If the relationship between the M and N variables are linear, then the equation that represents the relationship between those 2 variables can be determined based on straight line equation, y=mx + c. But for this case the relationship between those two variables aren't linear.
For non-linear cases, how do we obtain an equation that represents the relationship between those 2 variables?
Walter Roberson on 20 Nov 2022
You cannot reliably determine the relationship between the variables from a graph.
Suppose you had a trial function N = f(M) . Now consider N1 = f(M) * (1+1e-10) and N2 = f(M) + sin(2*pi*M*1e10)/1e10 . Would you be able to tell the plots of N1 or N2 apart from the plot for N ?
If the true relationship between the two involved a piecewise expression that only happened to involve a single branch in the part of the graph you see, would you be able to determine the true relationship?
If the true relationship involves an infinitely thin discontinuity, would you be able to determine the correct relationship? Suppose for example that N = M^2 except that N(pi) is defined to not exist -- would you be able to tell from the plot, even if you were able to zoom the plot arbitrarily far ?
The situation is a bit different from the case where you are given a finite list of values of M and of corresponding N: that is a situation in which you can prove that there are an infinite number of different plots that fit the data, even if you are given a large list of points. When you are given a graph, then there is a sense in which you are being given an infinite number of points instead of a finite list... but instead you run into practical problems about not really being able to examine the information infinitely precisely.
John D'Errico on 20 Nov 2022
Walter is correct in everything said.

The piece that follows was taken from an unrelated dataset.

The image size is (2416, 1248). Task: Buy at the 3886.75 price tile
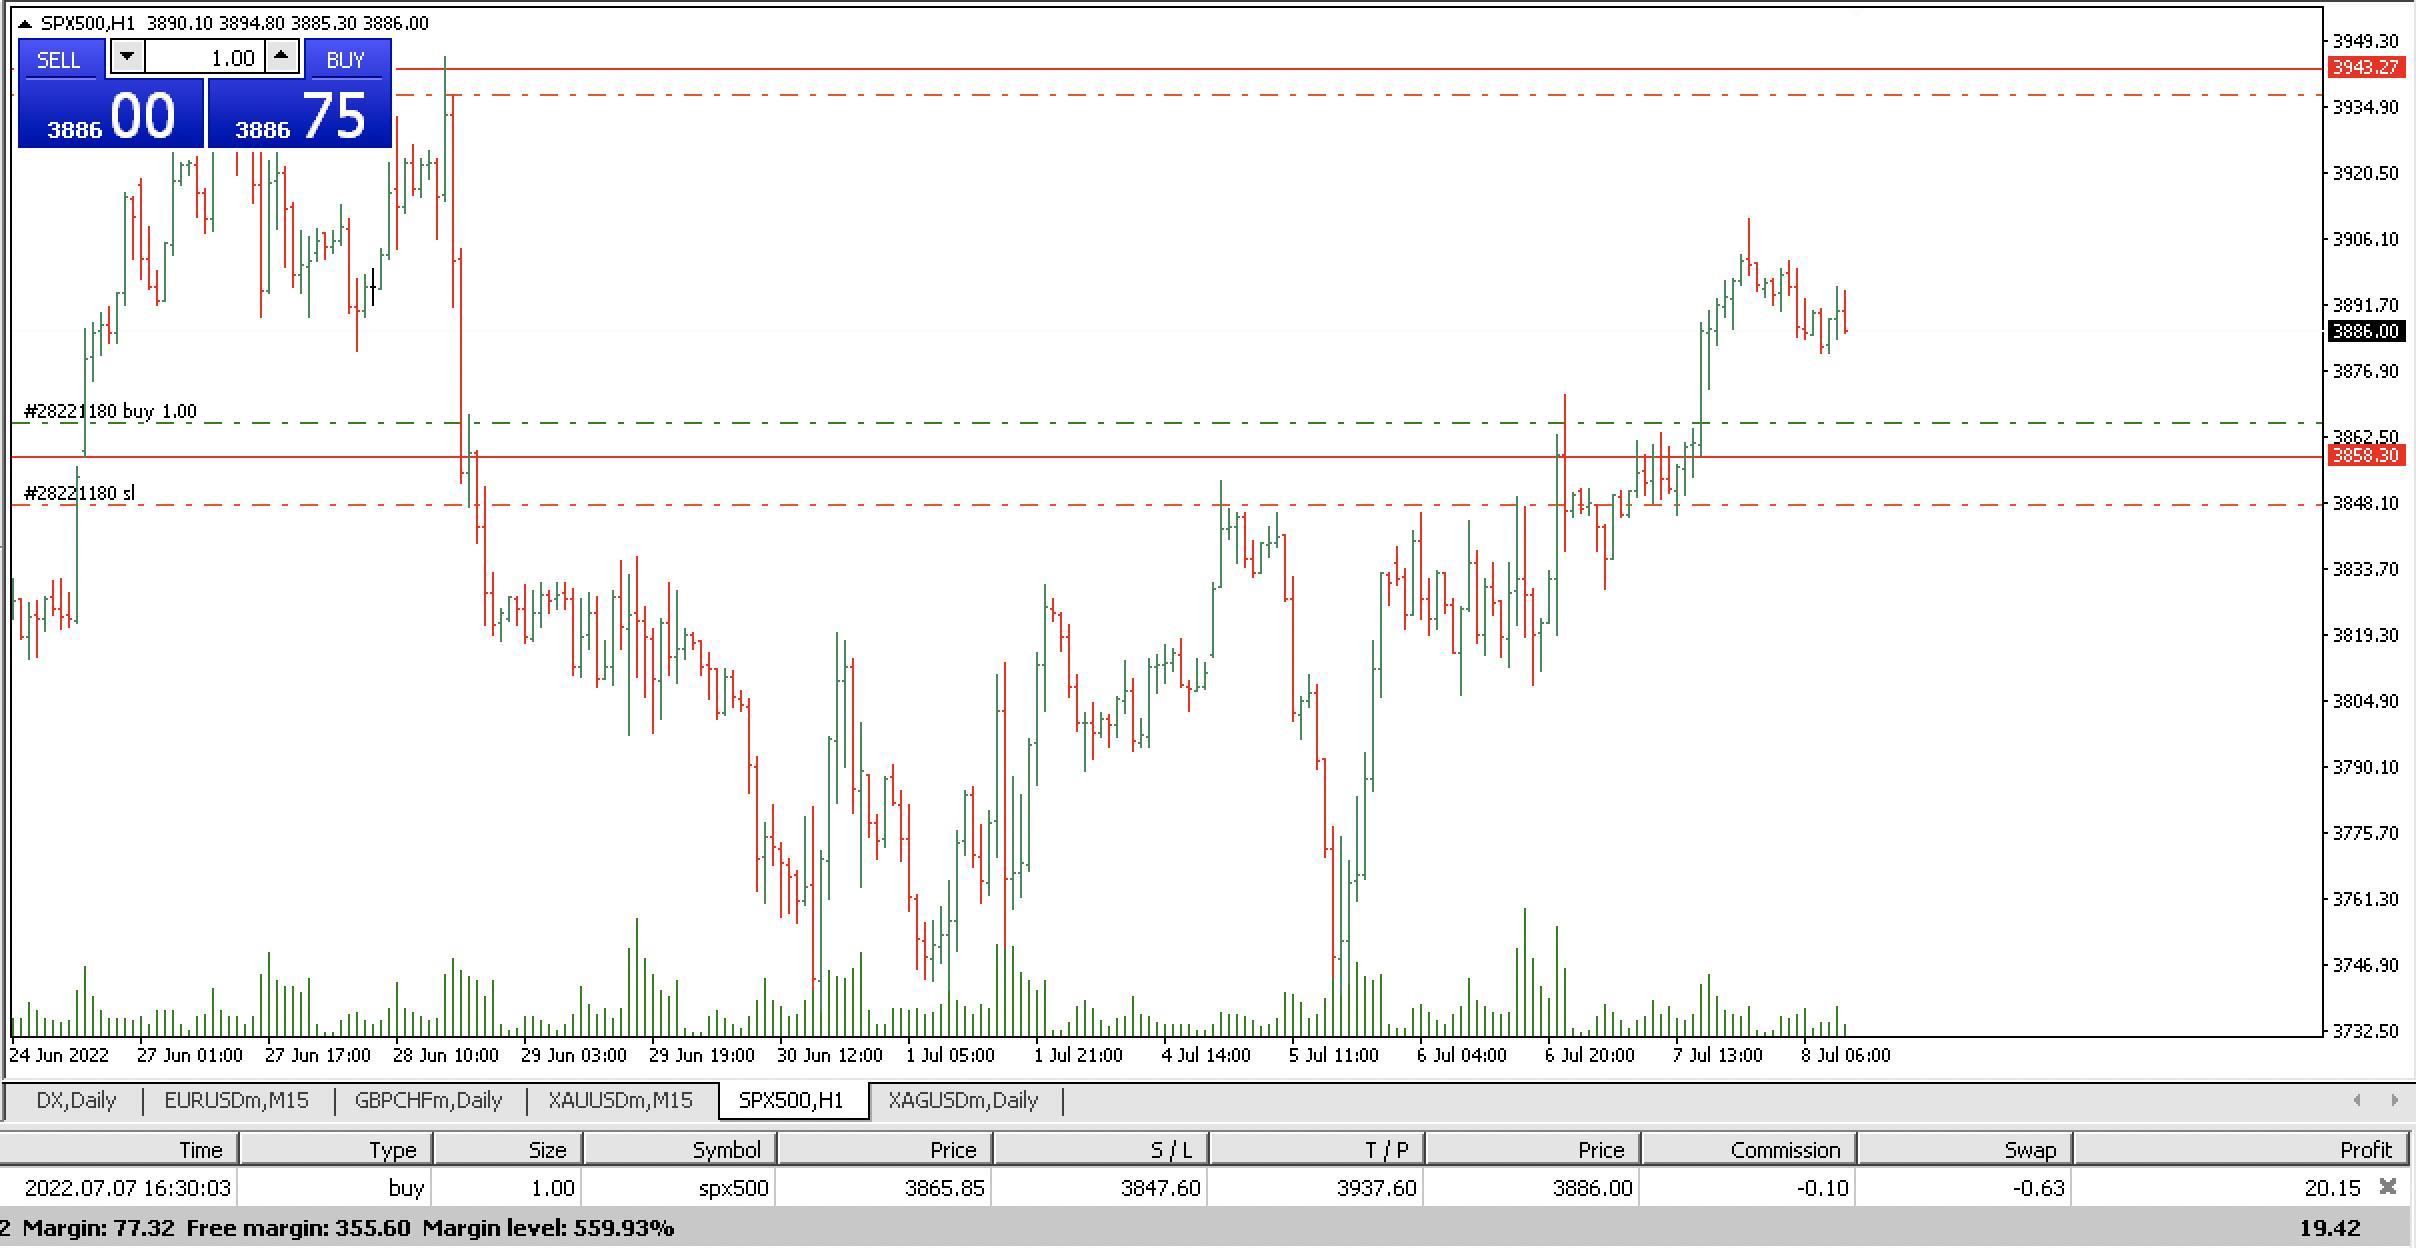coord(299,115)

My answer here is just to expand.
Once something becomes no longer linear, what is it? For example, suppose I were to tell you that my car is NOT red. Do you know what color it is? A flower in my garden is not yellow. What color is it?

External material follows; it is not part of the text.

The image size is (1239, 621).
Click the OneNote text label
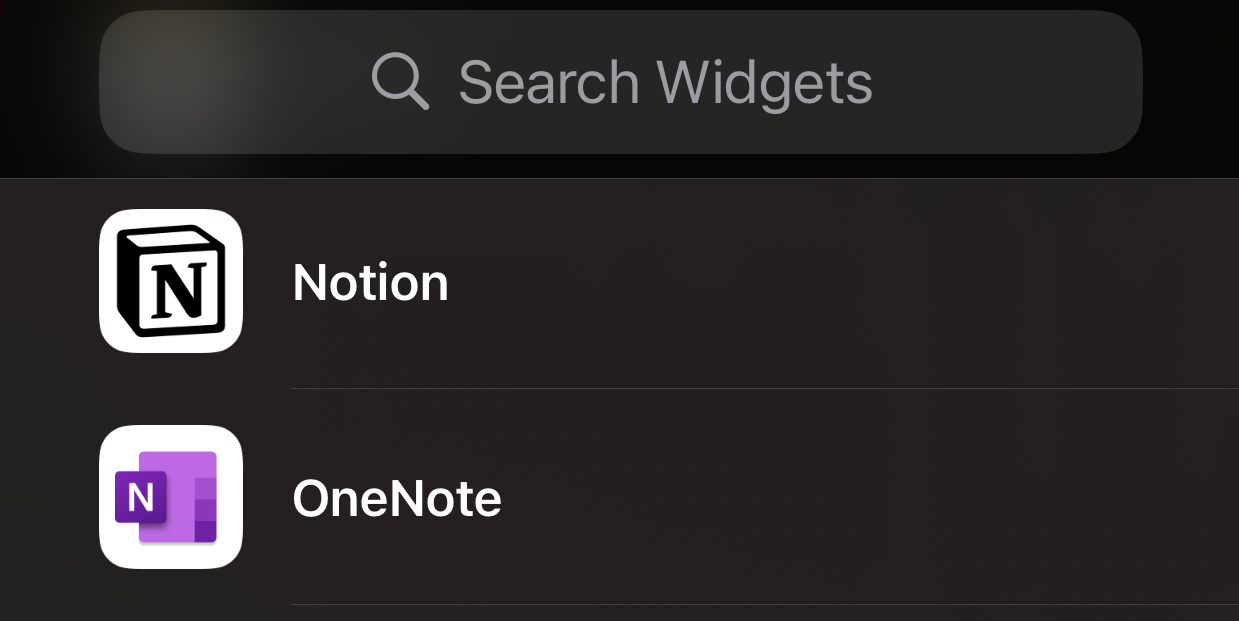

But your problem is harder yet. You might at least guess what color that flower in my garden happens to be. (Right now, at this time of year, all flowers in my garden would be brown.) But in terms of a function that represents some arbitrary set of numbers, this is impossible to know, since there are infinitely many possible functions that would do so.
For example, what function represents this set of points:
x = [1 2 3 4];
y = [2 3 5 7];
P3 = dot(polyfit(x,y,3),X.^[3 2 1 0])
So is the function the cubic polynomial I show there, or were the elements of Y just chosen as the set of primes? In the latter case, there is no known function that can reliably return the set of primes as a function of N. Worse, there are infinitely many polynomials that can interpolate any list of points.
The point is, you cannot know just from looking at some set of numbers, what the nonlinear function is. Nor can any mathematical operation tell you what that function should be, given only a list of values. At best, you can pose some form as a family of functions, that you hope will represent the relatibonship in question, and then try to find which member of that family best approximates the data at hand. But in order to do this, you need in advance, to specify what family of functions to consider.
And of course, in all of this, it is far too easy for someone to decide to overfit the data, since you can always find a high order polynomial that will approximate literally any set of data. Unfortunately, the result will pretty much always be complete garbage.
So in order for you to find "the" function that best represents your data, you need to do some thinking about what family of functions would best represent it. You need to learn about modeling techniques to fit that function. That may take no more than learning how to use tools like the curve fitting toolbox, or the stats or optimization toolbox, or perhaps even how to use tools like neural nets, for truly complicated problems.